A vida das mulheres ainda é muito pautada por julgamentos morais. No funk é possível encontrar mulheres negras, gordas, loiras e de diversos outros tipos físicos cantando e reivindicando seu prazer sexual. Isso pode ser visto como uma entrada do feminismo na sociedade, por meio do questionamento e da autorreferência de termos como “cachorra”, “piriguete” e “puta”. A ressignificação dos termos, por meio de sua apropriação é uma tática que vem crescendo dentro do feminismo, especialmente em ações públicas recentes como a Marcha das Vadias, que tem como objetivo principal lutar contra a culpabilização das vítimas de violência sexual.
É claro que o machismo não foi excluído das letras cantadas pelas funkeiras. Há ataques a outras mulheres, muita disputa por machos, pouco espaço para relações que não sejam heteronormativas. Porém, isso são mais elementos que compõe a mistura que forja o funk. Mas uma coisa pode ser machista e ao mesmo tempo feminista? Nada impede. Afinal, machismo e feminismo não são opostos. O machismo é uma estrutura social, enquanto o feminismo é um movimento político social. Ao olhar para um fenômeno escolhe-se qual lente utilizar. O importante não é definir se o funk é feminista, mas investigar como esse movimento empodera mulheres, especialmente as que vivem à margem da sociedade, nas periferias.
Deize Tigrona, Tati Quebra Barraco, Vanessinha Pikachu, Valesca e a Gaiola das Popozudas, entre outras funkeiras, cantam seus orgasmos, reclamam de homens que falam demais e fazem de menos, dizem explicitamente o que querem fazer na cama, quais suas táticas de conquista, apresentam coreografias e ficam na madruga boladonas. Esculacham.

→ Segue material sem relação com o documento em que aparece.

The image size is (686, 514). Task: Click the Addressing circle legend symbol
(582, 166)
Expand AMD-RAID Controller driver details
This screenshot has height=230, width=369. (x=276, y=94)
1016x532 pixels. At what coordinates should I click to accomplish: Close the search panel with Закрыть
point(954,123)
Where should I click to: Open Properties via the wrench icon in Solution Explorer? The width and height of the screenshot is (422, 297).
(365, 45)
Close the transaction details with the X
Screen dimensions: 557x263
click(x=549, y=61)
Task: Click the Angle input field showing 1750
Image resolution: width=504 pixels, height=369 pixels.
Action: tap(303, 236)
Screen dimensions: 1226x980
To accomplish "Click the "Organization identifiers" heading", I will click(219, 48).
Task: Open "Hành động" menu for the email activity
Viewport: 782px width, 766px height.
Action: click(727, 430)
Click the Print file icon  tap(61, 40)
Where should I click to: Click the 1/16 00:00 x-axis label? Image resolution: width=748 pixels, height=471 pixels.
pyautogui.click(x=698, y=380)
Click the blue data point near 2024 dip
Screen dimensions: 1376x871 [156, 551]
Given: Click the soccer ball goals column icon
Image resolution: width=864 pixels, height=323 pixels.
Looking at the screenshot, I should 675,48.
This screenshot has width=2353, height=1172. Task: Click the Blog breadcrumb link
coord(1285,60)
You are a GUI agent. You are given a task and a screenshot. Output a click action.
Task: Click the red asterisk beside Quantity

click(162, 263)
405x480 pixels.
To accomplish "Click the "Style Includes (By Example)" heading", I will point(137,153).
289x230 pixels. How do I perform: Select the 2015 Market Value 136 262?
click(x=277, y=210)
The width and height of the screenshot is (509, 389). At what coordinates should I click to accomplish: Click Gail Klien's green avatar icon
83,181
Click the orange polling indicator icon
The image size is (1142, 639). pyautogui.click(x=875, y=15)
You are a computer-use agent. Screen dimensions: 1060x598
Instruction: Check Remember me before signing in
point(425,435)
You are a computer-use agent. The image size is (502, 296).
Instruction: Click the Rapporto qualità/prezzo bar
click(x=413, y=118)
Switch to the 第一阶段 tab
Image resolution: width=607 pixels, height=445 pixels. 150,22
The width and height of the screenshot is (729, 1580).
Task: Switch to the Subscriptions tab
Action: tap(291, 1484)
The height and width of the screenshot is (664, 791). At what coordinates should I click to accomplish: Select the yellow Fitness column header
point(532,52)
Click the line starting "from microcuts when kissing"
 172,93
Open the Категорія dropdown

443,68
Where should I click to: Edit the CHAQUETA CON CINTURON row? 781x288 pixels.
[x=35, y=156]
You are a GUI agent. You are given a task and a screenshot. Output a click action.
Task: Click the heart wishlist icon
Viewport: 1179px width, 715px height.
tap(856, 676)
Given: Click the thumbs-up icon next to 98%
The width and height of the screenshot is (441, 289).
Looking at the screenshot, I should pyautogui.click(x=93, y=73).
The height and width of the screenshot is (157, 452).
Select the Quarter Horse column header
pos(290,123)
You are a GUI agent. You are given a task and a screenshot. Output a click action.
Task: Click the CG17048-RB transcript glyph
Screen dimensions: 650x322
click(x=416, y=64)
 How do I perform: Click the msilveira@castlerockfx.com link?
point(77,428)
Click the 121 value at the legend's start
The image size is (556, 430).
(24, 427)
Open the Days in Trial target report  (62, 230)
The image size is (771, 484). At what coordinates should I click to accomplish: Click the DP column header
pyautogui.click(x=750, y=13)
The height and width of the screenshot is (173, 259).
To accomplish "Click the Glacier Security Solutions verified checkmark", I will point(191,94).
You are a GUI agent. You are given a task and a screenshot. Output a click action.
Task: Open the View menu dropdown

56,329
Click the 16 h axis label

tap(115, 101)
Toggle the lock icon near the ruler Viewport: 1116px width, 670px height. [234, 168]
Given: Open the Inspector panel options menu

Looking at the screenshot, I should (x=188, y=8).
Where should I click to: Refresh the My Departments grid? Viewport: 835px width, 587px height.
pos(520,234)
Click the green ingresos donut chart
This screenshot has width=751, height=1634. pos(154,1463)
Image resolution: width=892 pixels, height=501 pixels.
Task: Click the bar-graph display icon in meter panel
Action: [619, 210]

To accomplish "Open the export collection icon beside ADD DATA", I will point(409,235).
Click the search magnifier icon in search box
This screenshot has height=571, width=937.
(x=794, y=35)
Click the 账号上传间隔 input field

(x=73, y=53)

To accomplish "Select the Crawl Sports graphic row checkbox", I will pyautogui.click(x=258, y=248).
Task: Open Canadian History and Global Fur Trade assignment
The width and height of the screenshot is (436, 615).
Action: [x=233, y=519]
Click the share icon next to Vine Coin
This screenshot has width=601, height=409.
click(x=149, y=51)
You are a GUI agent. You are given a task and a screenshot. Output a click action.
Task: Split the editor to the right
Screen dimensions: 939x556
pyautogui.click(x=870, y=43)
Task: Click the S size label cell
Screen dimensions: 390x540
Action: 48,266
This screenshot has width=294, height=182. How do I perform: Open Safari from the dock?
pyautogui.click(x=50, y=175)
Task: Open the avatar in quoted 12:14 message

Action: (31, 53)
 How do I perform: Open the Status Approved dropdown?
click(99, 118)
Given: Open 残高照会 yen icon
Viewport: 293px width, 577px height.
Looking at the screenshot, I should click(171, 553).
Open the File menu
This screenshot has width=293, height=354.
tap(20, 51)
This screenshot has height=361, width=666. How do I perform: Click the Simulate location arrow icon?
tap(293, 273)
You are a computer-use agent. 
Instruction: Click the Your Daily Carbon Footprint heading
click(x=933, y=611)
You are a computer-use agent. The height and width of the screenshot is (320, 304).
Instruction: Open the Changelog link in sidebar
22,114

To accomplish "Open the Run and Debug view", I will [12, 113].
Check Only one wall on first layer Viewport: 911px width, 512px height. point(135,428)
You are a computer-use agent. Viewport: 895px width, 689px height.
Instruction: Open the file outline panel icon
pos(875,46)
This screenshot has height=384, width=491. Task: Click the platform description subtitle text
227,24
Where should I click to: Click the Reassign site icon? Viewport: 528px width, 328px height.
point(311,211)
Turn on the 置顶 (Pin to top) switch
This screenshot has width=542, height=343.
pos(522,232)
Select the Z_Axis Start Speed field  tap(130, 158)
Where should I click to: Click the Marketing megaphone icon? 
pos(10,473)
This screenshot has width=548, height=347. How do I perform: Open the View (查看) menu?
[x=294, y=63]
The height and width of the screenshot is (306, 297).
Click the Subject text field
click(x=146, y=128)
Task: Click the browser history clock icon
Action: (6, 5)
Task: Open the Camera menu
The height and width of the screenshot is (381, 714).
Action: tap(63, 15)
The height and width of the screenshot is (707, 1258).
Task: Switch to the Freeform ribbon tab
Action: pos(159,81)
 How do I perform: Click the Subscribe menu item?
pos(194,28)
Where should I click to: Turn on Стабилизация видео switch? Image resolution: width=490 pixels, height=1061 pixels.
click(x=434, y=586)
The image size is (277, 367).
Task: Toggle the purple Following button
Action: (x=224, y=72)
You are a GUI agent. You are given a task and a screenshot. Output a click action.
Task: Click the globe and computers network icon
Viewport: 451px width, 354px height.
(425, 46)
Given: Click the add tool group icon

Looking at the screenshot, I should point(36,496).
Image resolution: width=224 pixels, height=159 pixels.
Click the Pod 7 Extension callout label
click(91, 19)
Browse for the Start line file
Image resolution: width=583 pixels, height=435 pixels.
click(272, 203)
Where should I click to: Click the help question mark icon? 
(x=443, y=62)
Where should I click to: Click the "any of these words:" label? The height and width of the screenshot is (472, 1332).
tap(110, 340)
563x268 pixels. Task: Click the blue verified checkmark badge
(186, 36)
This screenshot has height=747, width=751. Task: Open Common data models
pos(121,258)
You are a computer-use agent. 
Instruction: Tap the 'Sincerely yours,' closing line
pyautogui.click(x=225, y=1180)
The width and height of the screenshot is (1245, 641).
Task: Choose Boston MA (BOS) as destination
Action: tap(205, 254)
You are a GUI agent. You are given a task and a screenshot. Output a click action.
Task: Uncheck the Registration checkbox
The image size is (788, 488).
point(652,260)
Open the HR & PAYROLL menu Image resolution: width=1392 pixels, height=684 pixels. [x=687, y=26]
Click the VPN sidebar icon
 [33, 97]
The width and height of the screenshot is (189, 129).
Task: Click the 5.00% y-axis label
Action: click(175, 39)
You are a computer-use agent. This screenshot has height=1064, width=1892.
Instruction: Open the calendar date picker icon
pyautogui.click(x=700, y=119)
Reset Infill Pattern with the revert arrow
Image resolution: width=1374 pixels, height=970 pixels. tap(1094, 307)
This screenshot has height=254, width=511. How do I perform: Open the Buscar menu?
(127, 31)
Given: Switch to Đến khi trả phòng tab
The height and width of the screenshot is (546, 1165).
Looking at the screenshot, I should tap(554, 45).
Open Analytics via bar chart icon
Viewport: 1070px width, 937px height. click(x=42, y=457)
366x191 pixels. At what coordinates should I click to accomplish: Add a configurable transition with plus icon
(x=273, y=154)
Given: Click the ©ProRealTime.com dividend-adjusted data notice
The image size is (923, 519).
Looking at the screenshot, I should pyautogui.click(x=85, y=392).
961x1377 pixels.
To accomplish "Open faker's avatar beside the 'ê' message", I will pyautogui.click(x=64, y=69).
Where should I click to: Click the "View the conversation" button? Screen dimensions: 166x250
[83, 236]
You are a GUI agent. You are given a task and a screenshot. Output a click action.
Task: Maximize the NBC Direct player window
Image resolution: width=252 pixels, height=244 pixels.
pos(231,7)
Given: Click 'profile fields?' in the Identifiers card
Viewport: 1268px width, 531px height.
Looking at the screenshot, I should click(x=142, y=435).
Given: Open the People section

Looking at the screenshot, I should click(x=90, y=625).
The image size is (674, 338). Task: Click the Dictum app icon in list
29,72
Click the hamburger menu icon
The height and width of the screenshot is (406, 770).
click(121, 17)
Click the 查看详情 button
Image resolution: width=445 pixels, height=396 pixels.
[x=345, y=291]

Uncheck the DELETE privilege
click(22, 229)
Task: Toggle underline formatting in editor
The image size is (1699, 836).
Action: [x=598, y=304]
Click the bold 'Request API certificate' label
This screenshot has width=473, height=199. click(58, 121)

No final dos anos 90, início dos anos 2000, não era tão comum encontrar mulheres funkeiras cantando. A maioria dos bondes que faziam sucesso nas rádios, bailes e festas eram formados por homens. As “preparadas”, “tchutchucas” e “cachorras” eram, na maioria das vezes, dançarinas. Portanto, também é importante notar essa tomada de posição, o momento em que as mulheres saem do fundo do palco e tomam conta do microfone. Continuam sendo as “popozudas”, continuam dançando, mas agora dizem em alto e bom som: “pode me chamar de puta, eu sou absoluta”.
Texto publicado originalmente na Revista Ocas, edição 94, março/abril de 2014.
Foto de Vincent Rosenblatt/Agencia Olhares.